The ghost-like tactics of the US drone wars are said to emanate from nearly 60 ultra-secretive drone bases dotting the globe. Reflective of the age of high-tech covert operations with minimal human interventions – the drones are clinical and ruthless in impact. Creech Air Force Base outside Las Vegas is the ground zero of the drone wars – “pilots” sitting here remote control the reconnaissance missions, sensors and ultimately releasing the fire power to deadly effect across the other side of the globe on Af-Pak theatre. 

Latest in the bandwagon of “push-button” warfare and video-game-like operations, these technological wonders can be temporarily “sub-contracted” to a facility like Creech Air Force in Las Vegas, and then “returned controls” to a potential air base in Jalalabad, Kandahar, or Baghram for landing.

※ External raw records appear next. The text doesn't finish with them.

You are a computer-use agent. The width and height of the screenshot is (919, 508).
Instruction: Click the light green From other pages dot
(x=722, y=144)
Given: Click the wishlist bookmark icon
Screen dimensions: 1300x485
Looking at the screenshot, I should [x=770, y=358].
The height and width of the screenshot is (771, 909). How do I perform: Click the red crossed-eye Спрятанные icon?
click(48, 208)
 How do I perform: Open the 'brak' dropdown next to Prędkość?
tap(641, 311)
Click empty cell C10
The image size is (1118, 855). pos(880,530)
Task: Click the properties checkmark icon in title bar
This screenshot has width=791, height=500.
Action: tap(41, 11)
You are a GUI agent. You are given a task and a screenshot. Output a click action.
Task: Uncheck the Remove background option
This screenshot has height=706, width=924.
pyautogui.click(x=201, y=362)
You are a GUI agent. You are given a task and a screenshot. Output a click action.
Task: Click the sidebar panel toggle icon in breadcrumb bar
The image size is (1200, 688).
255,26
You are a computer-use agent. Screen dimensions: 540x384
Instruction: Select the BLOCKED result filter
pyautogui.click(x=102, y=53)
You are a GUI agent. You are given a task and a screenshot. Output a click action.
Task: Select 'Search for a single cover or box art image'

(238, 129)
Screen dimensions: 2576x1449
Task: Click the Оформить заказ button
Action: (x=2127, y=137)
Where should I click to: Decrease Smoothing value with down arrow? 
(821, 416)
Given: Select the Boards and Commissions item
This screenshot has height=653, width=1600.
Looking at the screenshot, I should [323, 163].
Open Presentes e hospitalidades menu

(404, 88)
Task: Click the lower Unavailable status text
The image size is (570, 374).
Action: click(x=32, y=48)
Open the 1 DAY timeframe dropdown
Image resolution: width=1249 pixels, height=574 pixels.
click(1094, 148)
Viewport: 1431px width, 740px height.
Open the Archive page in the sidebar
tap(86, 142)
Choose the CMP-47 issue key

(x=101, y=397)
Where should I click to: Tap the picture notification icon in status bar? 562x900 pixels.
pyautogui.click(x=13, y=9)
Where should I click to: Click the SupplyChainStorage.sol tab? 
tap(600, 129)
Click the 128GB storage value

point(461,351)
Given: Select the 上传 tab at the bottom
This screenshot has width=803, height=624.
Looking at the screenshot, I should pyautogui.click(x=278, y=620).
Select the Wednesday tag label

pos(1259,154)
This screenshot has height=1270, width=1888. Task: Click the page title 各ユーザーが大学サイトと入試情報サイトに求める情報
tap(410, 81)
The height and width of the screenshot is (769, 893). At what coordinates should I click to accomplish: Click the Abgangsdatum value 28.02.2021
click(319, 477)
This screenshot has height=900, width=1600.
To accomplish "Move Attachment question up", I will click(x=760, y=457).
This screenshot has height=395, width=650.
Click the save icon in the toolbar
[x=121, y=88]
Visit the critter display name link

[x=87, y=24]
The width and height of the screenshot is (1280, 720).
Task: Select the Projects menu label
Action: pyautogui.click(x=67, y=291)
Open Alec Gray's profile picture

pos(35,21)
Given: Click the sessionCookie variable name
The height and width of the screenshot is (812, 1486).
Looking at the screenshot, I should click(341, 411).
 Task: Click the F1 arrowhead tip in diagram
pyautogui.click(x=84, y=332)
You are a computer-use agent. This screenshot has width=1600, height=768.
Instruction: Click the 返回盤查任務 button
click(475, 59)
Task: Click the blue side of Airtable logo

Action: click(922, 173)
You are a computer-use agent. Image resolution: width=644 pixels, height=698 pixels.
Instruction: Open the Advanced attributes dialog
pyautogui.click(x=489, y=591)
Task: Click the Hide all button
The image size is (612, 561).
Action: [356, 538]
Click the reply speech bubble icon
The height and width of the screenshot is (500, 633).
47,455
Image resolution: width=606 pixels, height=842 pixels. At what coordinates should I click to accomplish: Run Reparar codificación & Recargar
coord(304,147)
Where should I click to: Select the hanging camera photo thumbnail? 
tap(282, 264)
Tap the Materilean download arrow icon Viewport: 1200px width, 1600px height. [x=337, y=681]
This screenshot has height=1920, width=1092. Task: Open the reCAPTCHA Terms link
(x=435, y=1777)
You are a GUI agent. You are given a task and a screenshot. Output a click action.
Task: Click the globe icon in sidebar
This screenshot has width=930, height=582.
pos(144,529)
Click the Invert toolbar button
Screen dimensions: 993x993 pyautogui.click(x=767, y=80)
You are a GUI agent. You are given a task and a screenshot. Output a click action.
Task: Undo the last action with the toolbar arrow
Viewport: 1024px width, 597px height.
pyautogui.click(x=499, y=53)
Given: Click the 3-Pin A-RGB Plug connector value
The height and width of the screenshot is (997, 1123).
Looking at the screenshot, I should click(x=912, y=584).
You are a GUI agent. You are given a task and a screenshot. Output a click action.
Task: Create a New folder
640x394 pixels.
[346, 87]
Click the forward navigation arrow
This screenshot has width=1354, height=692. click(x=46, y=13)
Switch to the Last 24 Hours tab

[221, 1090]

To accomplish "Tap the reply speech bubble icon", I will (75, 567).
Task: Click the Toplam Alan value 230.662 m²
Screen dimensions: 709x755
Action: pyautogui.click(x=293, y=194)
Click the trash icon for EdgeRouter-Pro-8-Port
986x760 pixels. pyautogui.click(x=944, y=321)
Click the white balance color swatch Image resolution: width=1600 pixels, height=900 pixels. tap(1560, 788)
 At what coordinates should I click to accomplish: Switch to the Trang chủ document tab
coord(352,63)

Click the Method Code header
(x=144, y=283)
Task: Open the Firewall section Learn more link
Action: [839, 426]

Drones are truly the new-age instruments of the future military doctrine and planning – ironically, the Pakistanis too have developed their own version of military drone called the Burraq (it saw military operations in the Tirah valley).

The usage of drone wars are often disputed with supposed violation of the Universal Declaration of Human Rights and therefore constituting “war crimes” – as opposed, to the US view of drones as a “right to self-defense” during an armed conflict or when the target constitutes an imminent threat to the US national security.

 However, more than the legality and efficacy of usage, the drone wars in the Af-Pak region are a testimony to the increasing trust-deficit between the Indian-Afghan-US combine vis-à-vis the established Pakistani position on tackling militancy in the region that tantamount to running with the hare and hunting with the hound.
    
Lt General Bhopinder Singh (Retd) is former Lt Governor of Andaman & Nicobar Islands and Puducherry. The views expressed are strictly personal.